### Task brief
Before copying, find the line below that contains "Task: Go to next calendar month in preview"; then return it and all later lines exactly, up to and including the final line, with no pictures.

*** The records Section Begins ***

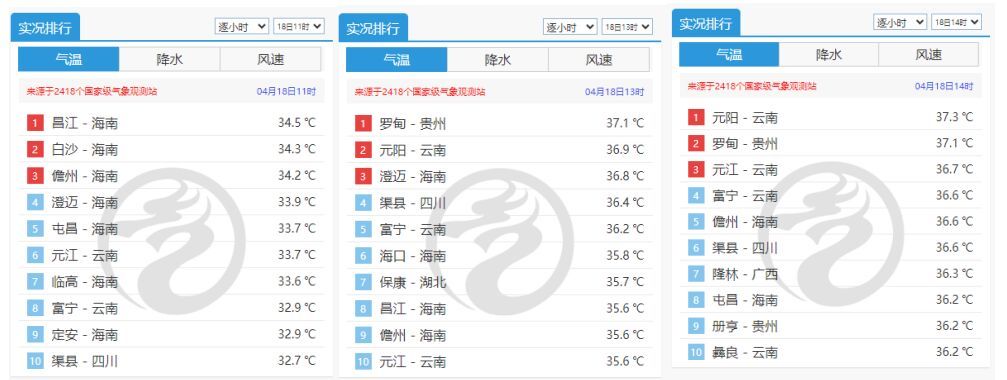Click the rank 4 badge beside 渠县 - 四川 at 13时
Image resolution: width=1007 pixels, height=380 pixels.
pos(363,203)
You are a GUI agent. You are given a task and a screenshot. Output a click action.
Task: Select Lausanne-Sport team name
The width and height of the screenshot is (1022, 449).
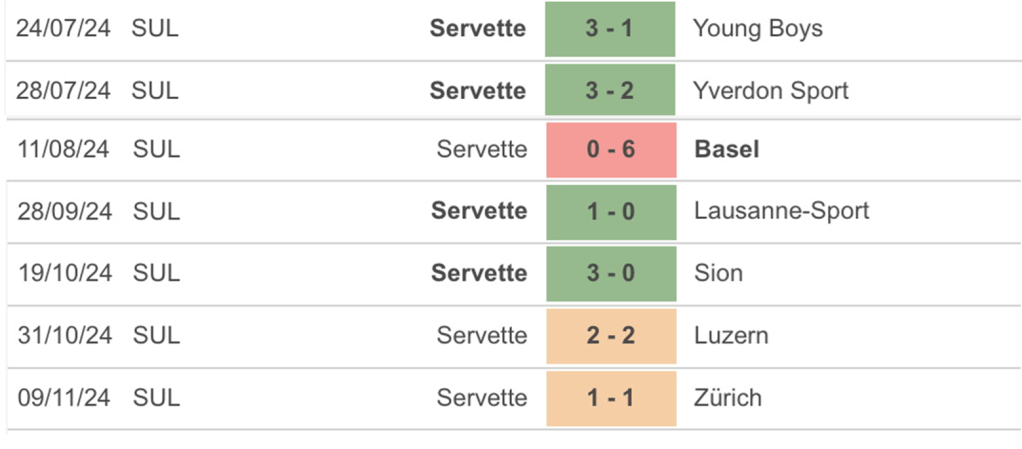[781, 211]
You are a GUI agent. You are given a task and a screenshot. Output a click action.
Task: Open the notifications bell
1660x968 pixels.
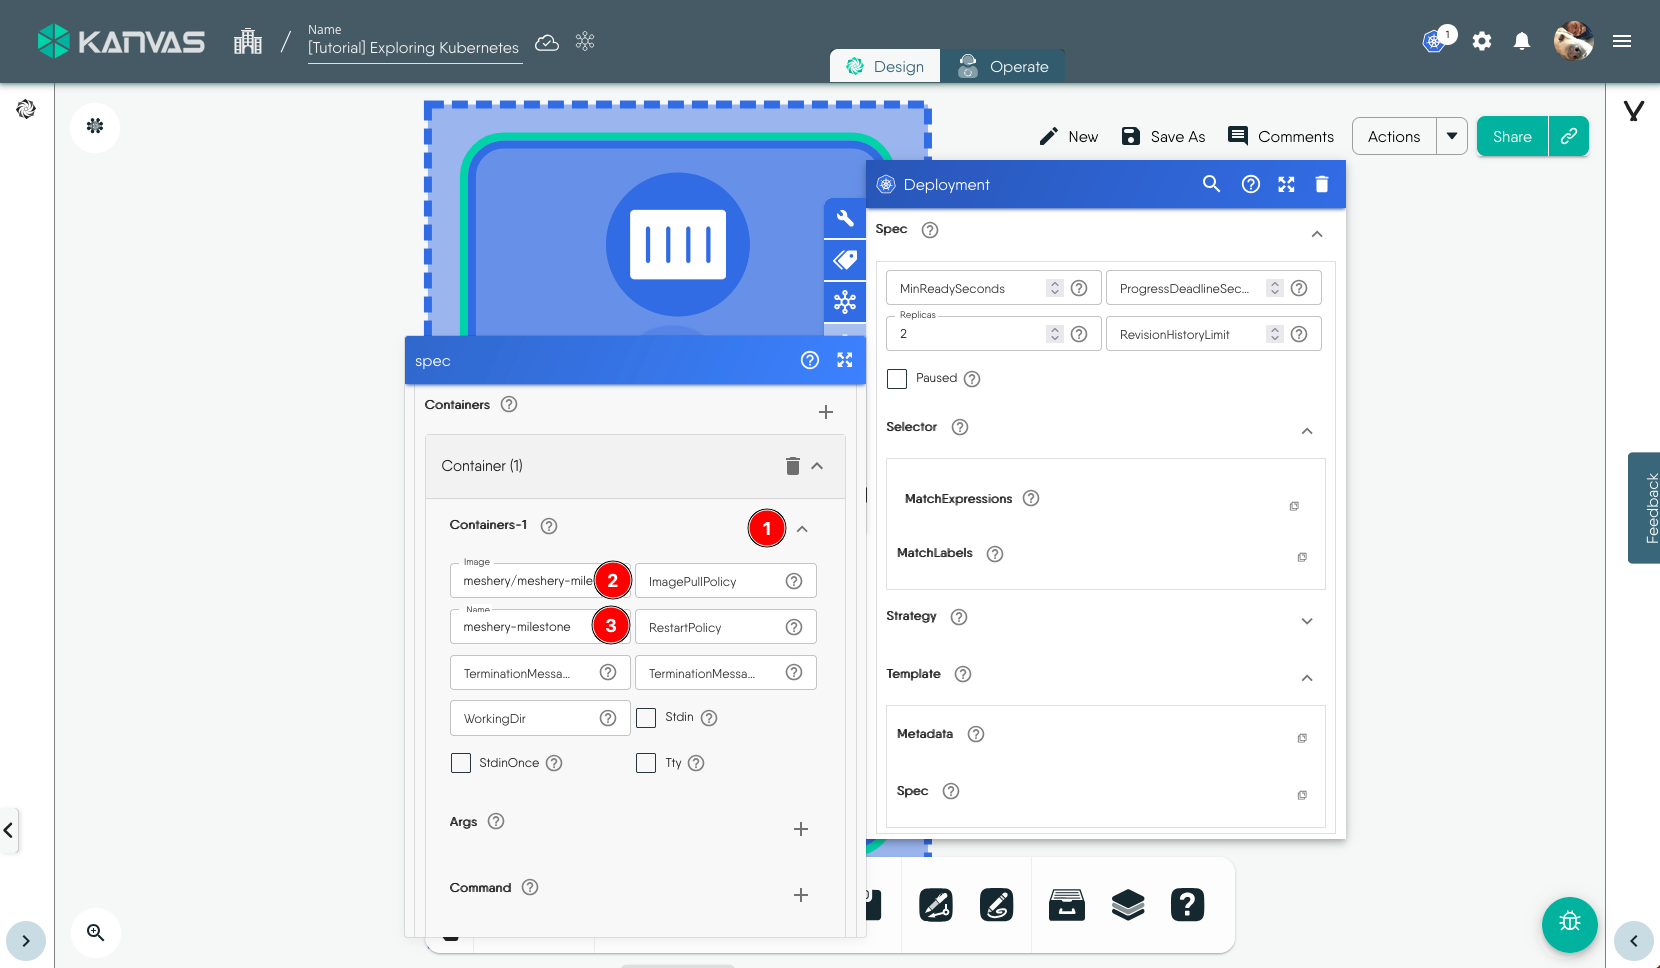1521,41
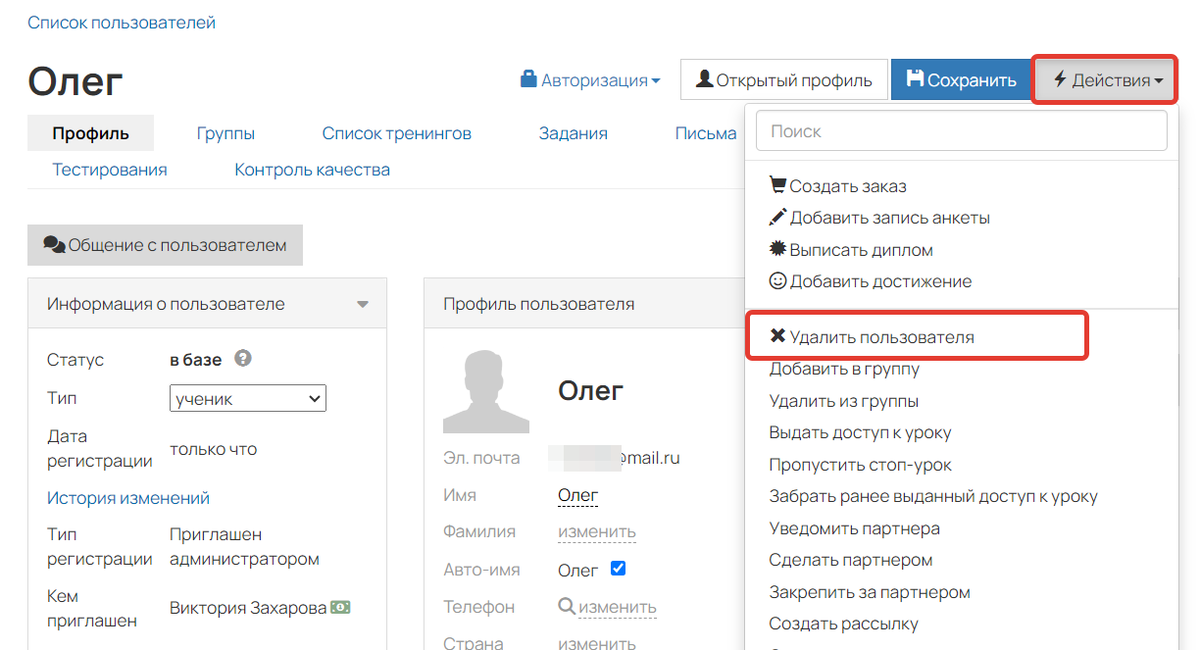
Task: Click the magnifier icon next to phone изменить
Action: (x=565, y=607)
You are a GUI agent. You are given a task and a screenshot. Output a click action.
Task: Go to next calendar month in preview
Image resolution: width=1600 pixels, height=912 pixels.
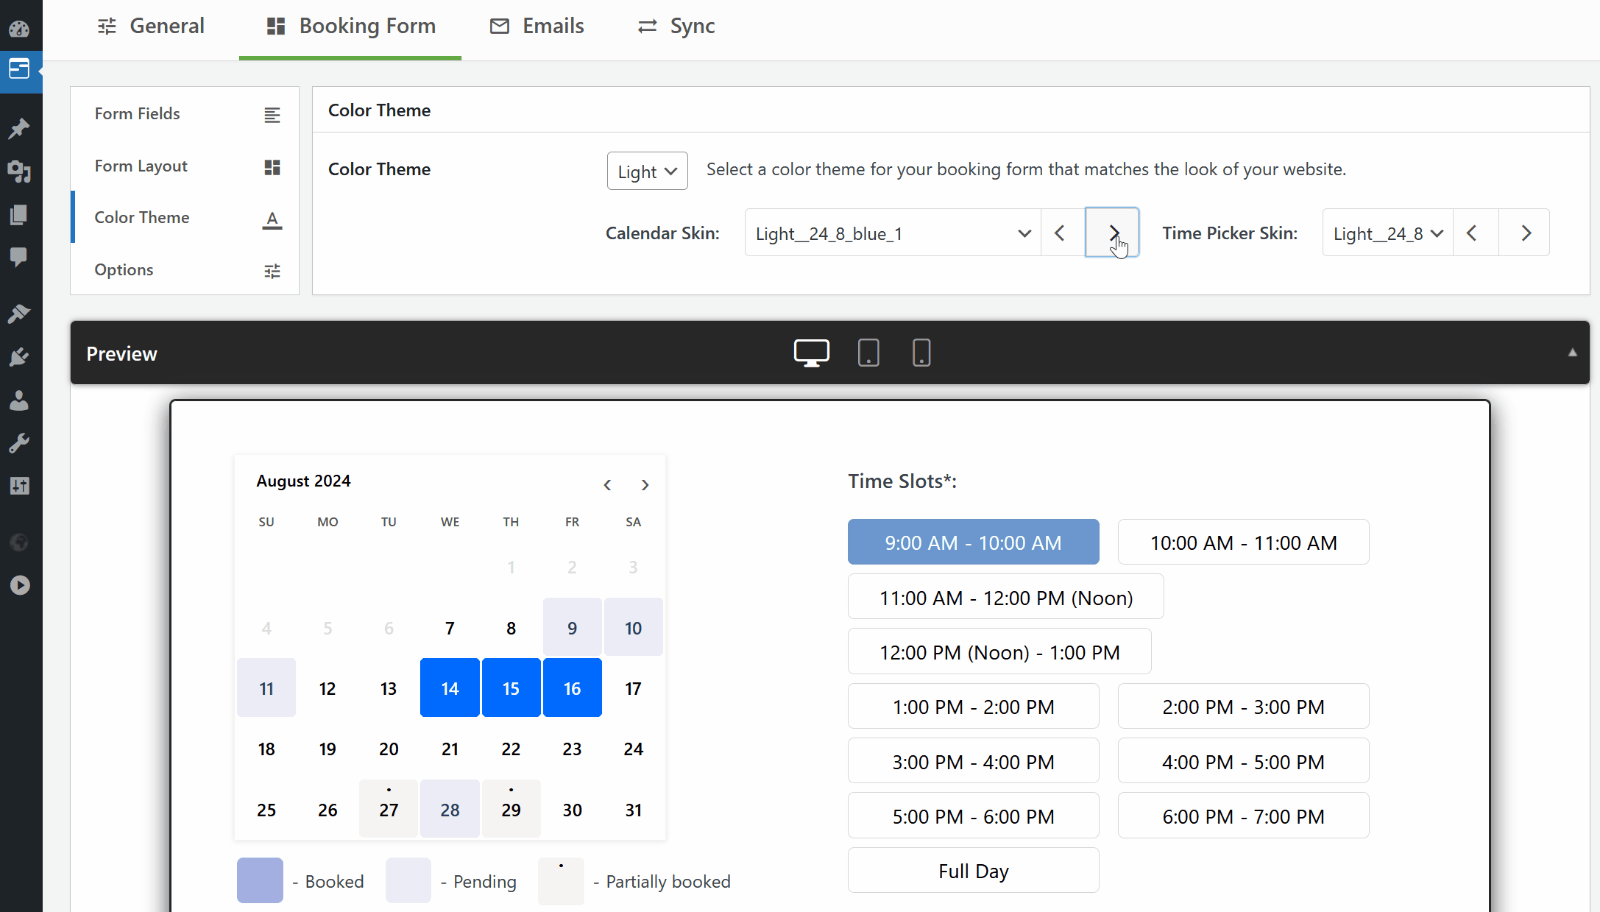tap(645, 485)
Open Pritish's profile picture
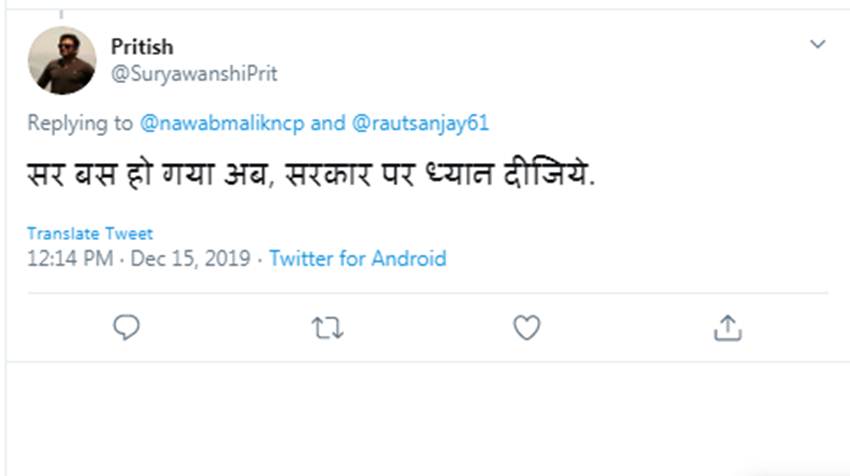850x476 pixels. pos(61,60)
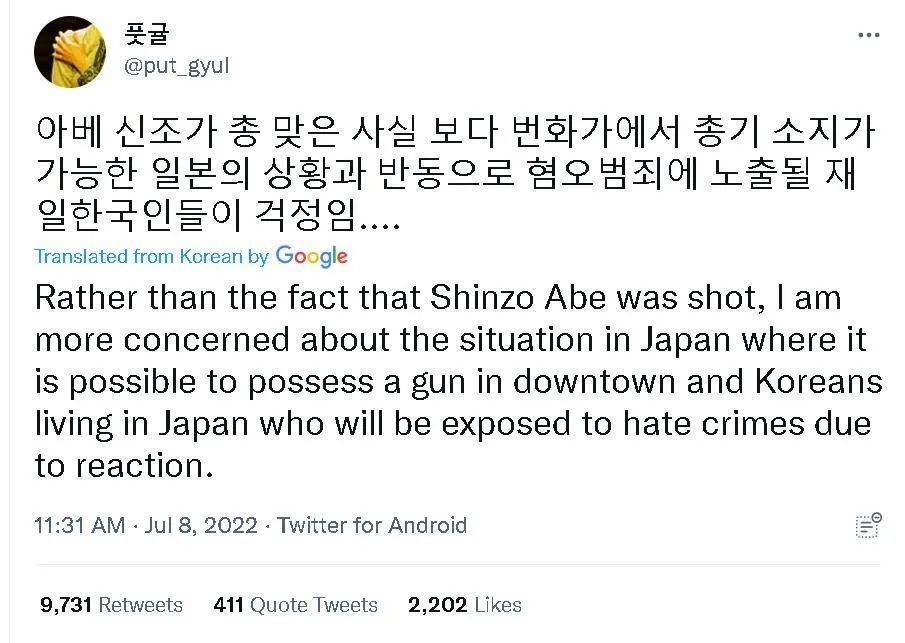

*** The records Section Ends ***

### Response area
Task: Go to next calendar month in preview
Image resolution: width=1600 pixels, height=912 pixels.
tap(645, 485)
Open Pritish's profile picture
850x476 pixels. pos(61,60)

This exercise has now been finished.